The short squeeze is not an isolated incident and has been a recurring theme in the crypto market. In the past, traders have faced substantial losses due to short squeezes, with one trader known as Qwatio suffering over $15 million in losses after repeatedly shorting Bitcoin and Ethereum during a market rally [3]. These incidents highlight the risks associated with short selling in the volatile crypto market.
The short squeeze in the crypto market is a reminder of the inherent risks and uncertainties that come with trading in this asset class.
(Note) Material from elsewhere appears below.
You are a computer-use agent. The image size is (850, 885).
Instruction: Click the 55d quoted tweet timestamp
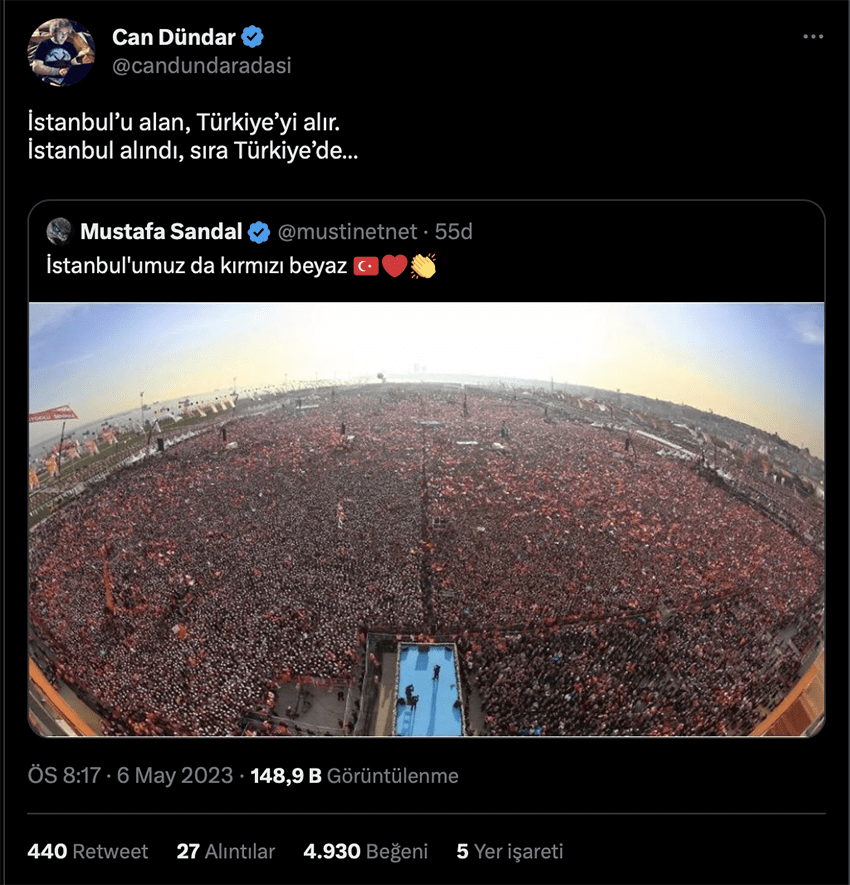tap(454, 232)
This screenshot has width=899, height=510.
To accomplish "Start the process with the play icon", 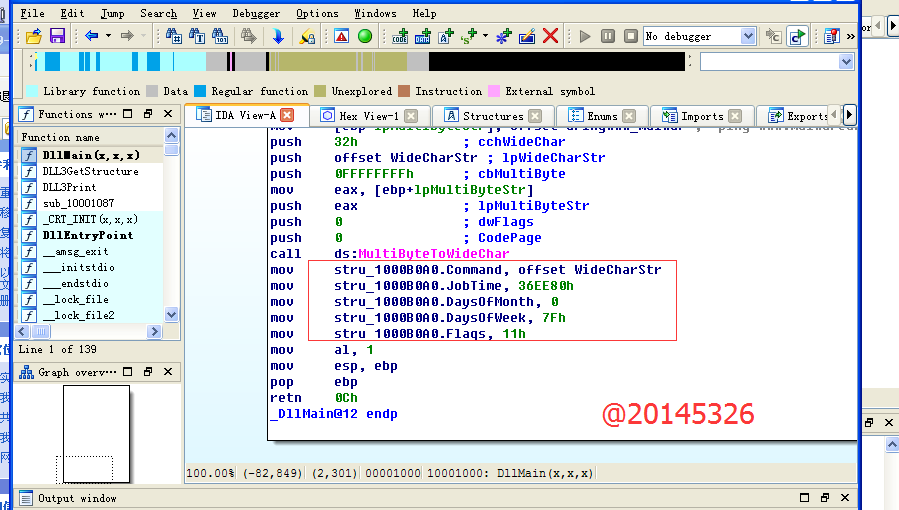I will (585, 36).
Investors and financial professionals should be aware of these risks and exercise caution when engaging in short selling or other speculative trading activities.
References:
[1] https://cryptopotato.com/bitcoin-price-tops-116000-massive-short-squueze-approaches-1-billion/
[2] https://www.nbcphiladelphia.com/news/business/money-report/bitcoin-sets-another-record-above-113000-as-investors-jump-into-risk-assets-liquidate-shorts/4231124/?noamp=mobile
[3] https://www.cryptopolitan.com/og-hyperliquid-trader-loses-3-7m-on-btc-eth/
[4] https://www.tradingview.com/news/financemagnates:82098a3ee094b:0-why-is-bitcoin-going-up-trump-fuels-risk-rally-with-push-for-3-fed-cut/
ETH--
XRPI--
Short sellers in the crypto market have faced significant losses as over $700 million in positions were liquidated in less than an hour, with nearly all of it coming from short sellers. This is known as a short squeeze, triggered by Bitcoin's unexpected rally, which has forced traders to sell their positions at a loss, exacerbating the situation. The price of Bitcoin has surpassed its previous all-time highs, pulling up other cryptocurrencies with it.
Bitcoin's unexpected rally has led to a significant short squeeze in the crypto market, resulting in over $700 million in liquidations in less than an hour. This event, which occurred on July 2, 2025, has been characterized by a sharp increase in Bitcoin's price, surpassing its previous all-time highs and pulling up other cryptocurrencies with it.The short squeeze was triggered by Bitcoin's rapid ascent, which forced short sellers to sell their positions at a loss to meet margin calls. According to data from Coinglass, the total liquidations reached approximately $1 billion, with nearly 94% of that amount coming from short sellers [1]. This liquidation activity has been a common occurrence in the crypto market, with short sellers often facing significant losses when the price of the asset they are shorting moves against them.
The short squeeze has had a ripple effect on the broader crypto market, with other cryptocurrencies such as Ethereum and XRP also experiencing gains. Ethereum, for instance, approached $3,000, while XRP traded close to $2.6 [1]. The total cryptocurrency market capitalization also saw a significant increase, reaching almost $3.7 trillion [1].
The short squeeze is not an isolated incident and has been a recurring theme in the crypto market. In the past, traders have faced substantial losses due to short squeezes, with one trader known as Qwatio suffering over $15 million in losses after repeatedly shorting Bitcoin and Ethereum during a market rally [3]. These incidents highlight the risks associated with short selling in the volatile crypto market.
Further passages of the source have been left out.